Powerful New Digital Tool to Transform How Historians Write History

  • Leading European Research Project showcases half a million resources on Medieval and World War I history from over 1,200 institutions across the globe
  • One of the largest  historical  archive platforms worldwide

A powerful new tool for digital historical research  developed over four years by digital humanities experts  across Europe was launched this week. It will transform how historians undertake research by giving unparalleled access to over 550,000 historical records relating to Medieval and World War I history across the globe.

The €6.5 million CENDARI collaborative research project was launched at a special event in the Berlin-Brandenburg Academy of Science and Humanities in Germany. It will allow researchers access to over 4,500 archive collections held in a total of 1,249 cultural heritage institutions across the globe. It will provide access to previously unavailable material and facilitate comparative research on a scale never possible before.

The four-year CENDARI (Collaborative European Digital Archive Infrastructure) project, funded by the European Commission Seventh Framework Programme, has been led by historians, computer scientists and digital humanities experts at Trinity College Dublin and coordinated by a team based in the Trinity Long Room Hub Arts and Humanities Research Institute.  The project brings together 14 collaborative partners in archives, libraries and universities in eight European countries including Ireland, the UK, France, Germany, Italy, Czech Republic, Serbia and the Netherlands.

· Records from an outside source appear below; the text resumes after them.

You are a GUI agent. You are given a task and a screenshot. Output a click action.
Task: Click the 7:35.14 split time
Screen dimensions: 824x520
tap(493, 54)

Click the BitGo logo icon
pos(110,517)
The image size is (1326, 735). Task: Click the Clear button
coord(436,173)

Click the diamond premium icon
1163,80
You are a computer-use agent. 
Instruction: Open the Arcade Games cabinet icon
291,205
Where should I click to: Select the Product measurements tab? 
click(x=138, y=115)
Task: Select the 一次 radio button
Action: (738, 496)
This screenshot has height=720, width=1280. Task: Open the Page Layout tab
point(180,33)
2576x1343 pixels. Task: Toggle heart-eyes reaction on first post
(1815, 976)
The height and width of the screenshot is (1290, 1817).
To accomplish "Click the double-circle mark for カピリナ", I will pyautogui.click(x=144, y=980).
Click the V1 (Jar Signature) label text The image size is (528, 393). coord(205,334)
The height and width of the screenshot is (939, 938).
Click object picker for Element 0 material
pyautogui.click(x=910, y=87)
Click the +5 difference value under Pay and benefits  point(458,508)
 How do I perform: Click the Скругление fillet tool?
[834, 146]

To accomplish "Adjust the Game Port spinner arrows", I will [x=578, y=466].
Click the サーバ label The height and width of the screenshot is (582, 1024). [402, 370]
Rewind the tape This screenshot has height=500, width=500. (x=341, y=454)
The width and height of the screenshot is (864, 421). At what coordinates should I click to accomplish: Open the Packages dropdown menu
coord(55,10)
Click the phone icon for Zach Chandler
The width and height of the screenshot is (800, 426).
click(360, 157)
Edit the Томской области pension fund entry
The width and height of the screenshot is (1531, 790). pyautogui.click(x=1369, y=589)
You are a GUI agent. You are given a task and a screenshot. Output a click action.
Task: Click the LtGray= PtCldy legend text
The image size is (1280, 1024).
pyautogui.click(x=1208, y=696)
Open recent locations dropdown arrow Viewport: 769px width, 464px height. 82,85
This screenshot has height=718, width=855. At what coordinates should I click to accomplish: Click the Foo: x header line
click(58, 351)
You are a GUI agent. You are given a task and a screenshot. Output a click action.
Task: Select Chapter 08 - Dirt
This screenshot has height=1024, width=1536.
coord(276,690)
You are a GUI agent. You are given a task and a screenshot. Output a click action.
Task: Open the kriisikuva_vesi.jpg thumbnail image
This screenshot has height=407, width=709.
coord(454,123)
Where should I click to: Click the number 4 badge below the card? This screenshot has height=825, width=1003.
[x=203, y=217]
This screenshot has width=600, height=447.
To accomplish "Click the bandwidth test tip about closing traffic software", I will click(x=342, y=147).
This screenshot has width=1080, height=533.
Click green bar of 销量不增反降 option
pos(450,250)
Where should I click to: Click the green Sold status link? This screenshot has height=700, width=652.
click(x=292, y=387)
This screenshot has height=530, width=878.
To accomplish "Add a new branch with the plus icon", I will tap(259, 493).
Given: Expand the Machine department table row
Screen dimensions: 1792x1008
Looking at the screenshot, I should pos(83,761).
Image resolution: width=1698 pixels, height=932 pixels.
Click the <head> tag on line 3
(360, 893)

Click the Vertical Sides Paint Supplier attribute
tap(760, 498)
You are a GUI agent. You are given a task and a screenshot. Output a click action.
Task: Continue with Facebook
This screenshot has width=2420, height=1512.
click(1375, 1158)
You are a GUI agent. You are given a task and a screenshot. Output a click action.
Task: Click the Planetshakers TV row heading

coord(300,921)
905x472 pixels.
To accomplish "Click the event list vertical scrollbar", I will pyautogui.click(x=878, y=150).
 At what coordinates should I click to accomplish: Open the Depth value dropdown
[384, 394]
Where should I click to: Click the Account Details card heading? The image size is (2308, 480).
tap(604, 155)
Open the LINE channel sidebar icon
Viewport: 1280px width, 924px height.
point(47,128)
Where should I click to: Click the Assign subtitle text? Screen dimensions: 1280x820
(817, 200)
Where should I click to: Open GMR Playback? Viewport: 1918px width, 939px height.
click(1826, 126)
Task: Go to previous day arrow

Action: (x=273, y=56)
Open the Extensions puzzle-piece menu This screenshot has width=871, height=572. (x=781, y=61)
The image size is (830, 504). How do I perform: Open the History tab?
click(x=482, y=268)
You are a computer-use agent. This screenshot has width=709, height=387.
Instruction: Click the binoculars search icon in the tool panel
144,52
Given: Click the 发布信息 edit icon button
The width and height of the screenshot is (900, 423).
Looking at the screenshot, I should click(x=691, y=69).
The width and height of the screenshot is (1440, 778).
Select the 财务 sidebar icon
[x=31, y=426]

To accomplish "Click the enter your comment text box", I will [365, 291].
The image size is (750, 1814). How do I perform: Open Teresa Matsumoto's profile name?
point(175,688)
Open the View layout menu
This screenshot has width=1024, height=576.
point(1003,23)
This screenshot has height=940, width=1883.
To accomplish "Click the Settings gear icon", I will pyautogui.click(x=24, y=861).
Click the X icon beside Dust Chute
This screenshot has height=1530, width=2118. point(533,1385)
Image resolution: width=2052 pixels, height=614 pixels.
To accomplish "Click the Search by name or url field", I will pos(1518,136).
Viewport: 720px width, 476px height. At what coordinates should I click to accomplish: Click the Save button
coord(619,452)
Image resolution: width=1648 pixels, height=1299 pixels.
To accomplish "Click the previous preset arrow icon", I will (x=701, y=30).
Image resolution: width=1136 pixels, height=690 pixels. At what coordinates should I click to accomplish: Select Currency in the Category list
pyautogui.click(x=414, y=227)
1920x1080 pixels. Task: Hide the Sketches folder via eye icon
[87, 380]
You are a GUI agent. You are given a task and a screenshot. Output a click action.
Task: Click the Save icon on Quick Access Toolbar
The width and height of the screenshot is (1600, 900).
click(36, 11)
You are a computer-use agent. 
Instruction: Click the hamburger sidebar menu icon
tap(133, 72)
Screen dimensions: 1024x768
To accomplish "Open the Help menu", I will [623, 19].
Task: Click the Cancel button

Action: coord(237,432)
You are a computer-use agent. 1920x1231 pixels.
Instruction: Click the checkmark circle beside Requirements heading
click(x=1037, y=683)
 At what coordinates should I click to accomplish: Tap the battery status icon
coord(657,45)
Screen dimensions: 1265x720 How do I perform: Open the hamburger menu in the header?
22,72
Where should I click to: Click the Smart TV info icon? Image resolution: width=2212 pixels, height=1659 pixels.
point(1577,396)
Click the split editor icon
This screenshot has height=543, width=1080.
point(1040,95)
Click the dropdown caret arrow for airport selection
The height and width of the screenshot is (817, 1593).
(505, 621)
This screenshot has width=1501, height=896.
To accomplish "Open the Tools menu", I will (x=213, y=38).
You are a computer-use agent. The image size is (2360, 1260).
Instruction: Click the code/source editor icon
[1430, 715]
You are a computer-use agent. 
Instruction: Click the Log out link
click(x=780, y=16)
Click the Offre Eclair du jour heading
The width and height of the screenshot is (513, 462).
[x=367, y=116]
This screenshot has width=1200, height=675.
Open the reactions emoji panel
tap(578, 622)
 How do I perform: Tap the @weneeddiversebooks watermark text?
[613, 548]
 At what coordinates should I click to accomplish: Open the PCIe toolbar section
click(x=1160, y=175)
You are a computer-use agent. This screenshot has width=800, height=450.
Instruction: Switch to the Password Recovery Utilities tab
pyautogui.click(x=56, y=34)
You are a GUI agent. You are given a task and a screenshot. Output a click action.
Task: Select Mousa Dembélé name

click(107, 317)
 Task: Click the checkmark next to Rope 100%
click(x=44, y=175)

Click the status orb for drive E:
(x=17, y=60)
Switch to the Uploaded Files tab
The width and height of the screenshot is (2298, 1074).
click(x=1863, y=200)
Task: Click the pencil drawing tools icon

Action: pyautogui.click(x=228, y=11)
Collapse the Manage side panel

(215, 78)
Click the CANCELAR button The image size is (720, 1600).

The project focuses on two areas of research – the First World War, a pan-European conflict which led to the dispersal of archives across national borders making comparative historical research very difficult. It also includes the Medieval era.

The CENDARI project will transform how the raw materials of historical research are organised and communicated, giving historians powerful tools to uncover the ‘needles’ of human experience in the ‘haystacks’ of the historical records, according to Dr Jennifer Edmond at Trinity College Dublin, who is heading up the project:

“In a globalised Europe, we can no longer afford to treat the evidence of history as belonging only to national silos, but that is still how the archives, libraries and museums of Europe are by and large organised.  Through CENDARI historians can approach questions of identity and history transnationally, uncovering shared experiences across borders as well as official narratives contained within them, highlighting also those collections and stories that risk becoming ‘hidden’ because of how they have been viewed or because they happen to be held in economically less well-off countries.”

“The visibility of the holdings and their searchability within a single repository will certainly change the way historians work and support a better planning of travels to archives,” added Professor Oliver Janz, Professor of Modern History at Freie Universität Berlin who coordinated  the historical component of the project.

Historians and researchers affiliated with academic institutions will have access to the archive for research purposes but access will also be made to the general public.

President of the Berlin-Brandenburg Academy of Sciences and Humanities, Professor Martin Grötschel speaking  on the occasion of the launch said:

“Building  multidisciplinary and transnational digital infrastructures for the humanities is of utmost importance for the development of the field. The associated technologies provide versatile tools for new insights and the support of international, interdisciplinary, and cooperative research. Long-term digital archiving and long-term open access electronic availability of humanities research publications and data are among the cornerstones of the Digital Humanities  infrastructure to be established.  The CENDARI initiative will be a vital contribution to these important endeavours.”

Examples of collections include:

  • Workers and Workers’ Movements during the First World War
  • The Fall of the House of Romanov
  • Islamic Movements in the Russian Empire during and after the First World War
  • Prisoners of War and their Return Home
  • Women During the First World War
  • Science and Technology in the First World War
  • Medieval Collections of Saints Lives

More information on CENDARI here: http://www.cendari.eu/


CENDARI aims to integrate digital archives and resources for medieval and World War 1 history through  a Virtual Research Environment which will allow scholars to access historical resources across institutional and national boundaries.

CENDARI is made up of 14 partners from 8 European countries: Freie Universität Berlin • University of Birmingham • Trinity College Dublin • Czech National Library • Università di Cassino • The European Library • Consortium of European Research Libraries (CERL) • King’s College, London • Institut national de recherche en informatique et en automatique (INRIA) • University of Stuttgart • Goettingen State and University Library • Mathematical Institute of the Serbian Academy of Sciences and Arts • Fondazione Ezio Franceschini • Società Internazionale per lo Studio del Medioevo Latino

The project brings information and computer scientists together with leading historians and existing historical research infrastructures (archives, libraries and other digital projects) to improve the conditions for historical scholarship in Europe through active reflection of and considered response to the impact of the digital age on scholarly and archival practice.